Material supplied: Begin

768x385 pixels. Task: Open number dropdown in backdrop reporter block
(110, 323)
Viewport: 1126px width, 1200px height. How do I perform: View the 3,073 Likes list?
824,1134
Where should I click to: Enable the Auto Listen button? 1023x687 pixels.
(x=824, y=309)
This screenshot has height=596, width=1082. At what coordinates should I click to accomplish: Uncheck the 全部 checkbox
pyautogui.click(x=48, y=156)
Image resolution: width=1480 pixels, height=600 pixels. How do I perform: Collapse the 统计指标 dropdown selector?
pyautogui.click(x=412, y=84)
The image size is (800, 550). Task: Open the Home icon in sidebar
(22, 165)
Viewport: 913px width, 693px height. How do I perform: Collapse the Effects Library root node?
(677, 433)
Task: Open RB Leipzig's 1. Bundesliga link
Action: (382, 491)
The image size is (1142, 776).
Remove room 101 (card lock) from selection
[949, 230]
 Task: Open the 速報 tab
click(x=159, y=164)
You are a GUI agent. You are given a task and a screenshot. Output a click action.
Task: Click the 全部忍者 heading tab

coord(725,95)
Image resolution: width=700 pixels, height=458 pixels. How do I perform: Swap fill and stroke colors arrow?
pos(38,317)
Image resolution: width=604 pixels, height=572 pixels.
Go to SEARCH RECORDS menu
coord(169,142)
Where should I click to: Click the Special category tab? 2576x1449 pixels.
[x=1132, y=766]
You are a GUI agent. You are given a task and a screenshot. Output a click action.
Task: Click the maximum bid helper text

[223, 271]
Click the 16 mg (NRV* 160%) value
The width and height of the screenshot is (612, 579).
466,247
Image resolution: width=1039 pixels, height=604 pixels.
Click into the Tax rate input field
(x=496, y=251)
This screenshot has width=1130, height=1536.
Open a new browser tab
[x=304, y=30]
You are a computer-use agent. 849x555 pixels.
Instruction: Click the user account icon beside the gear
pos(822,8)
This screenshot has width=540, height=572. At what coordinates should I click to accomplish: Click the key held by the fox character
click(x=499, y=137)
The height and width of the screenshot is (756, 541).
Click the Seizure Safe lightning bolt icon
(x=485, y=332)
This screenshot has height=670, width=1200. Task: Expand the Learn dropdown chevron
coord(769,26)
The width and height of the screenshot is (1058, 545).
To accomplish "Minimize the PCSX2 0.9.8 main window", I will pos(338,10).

Material supplied: End

Activity: Character for character, reproduce all of the lines above.

Task result:
768x385 pixels. Task: Open number dropdown in backdrop reporter block
(110, 323)
Viewport: 1126px width, 1200px height. How do I perform: View the 3,073 Likes list?
824,1134
Where should I click to: Enable the Auto Listen button? 1023x687 pixels.
(x=824, y=309)
This screenshot has height=596, width=1082. At what coordinates should I click to accomplish: Uncheck the 全部 checkbox
pyautogui.click(x=48, y=156)
Image resolution: width=1480 pixels, height=600 pixels. How do I perform: Collapse the 统计指标 dropdown selector?
pyautogui.click(x=412, y=84)
The image size is (800, 550). Task: Open the Home icon in sidebar
(22, 165)
Viewport: 913px width, 693px height. How do I perform: Collapse the Effects Library root node?
(677, 433)
Task: Open RB Leipzig's 1. Bundesliga link
Action: (382, 491)
The image size is (1142, 776).
Remove room 101 (card lock) from selection
[949, 230]
 Task: Open the 速報 tab
click(x=159, y=164)
You are a GUI agent. You are given a task and a screenshot. Output a click action.
Task: Click the 全部忍者 heading tab

coord(725,95)
Image resolution: width=700 pixels, height=458 pixels. How do I perform: Swap fill and stroke colors arrow?
pos(38,317)
Image resolution: width=604 pixels, height=572 pixels.
Go to SEARCH RECORDS menu
coord(169,142)
Where should I click to: Click the Special category tab? 2576x1449 pixels.
[x=1132, y=766]
You are a GUI agent. You are given a task and a screenshot. Output a click action.
Task: Click the maximum bid helper text

[223, 271]
Click the 16 mg (NRV* 160%) value
The width and height of the screenshot is (612, 579).
466,247
Image resolution: width=1039 pixels, height=604 pixels.
Click into the Tax rate input field
(x=496, y=251)
This screenshot has width=1130, height=1536.
Open a new browser tab
[x=304, y=30]
You are a computer-use agent. 849x555 pixels.
Instruction: Click the user account icon beside the gear
pos(822,8)
This screenshot has width=540, height=572. At what coordinates should I click to accomplish: Click the key held by the fox character
click(x=499, y=137)
The height and width of the screenshot is (756, 541).
Click the Seizure Safe lightning bolt icon
(x=485, y=332)
This screenshot has height=670, width=1200. Task: Expand the Learn dropdown chevron
coord(769,26)
The width and height of the screenshot is (1058, 545).
To accomplish "Minimize the PCSX2 0.9.8 main window", I will pos(338,10).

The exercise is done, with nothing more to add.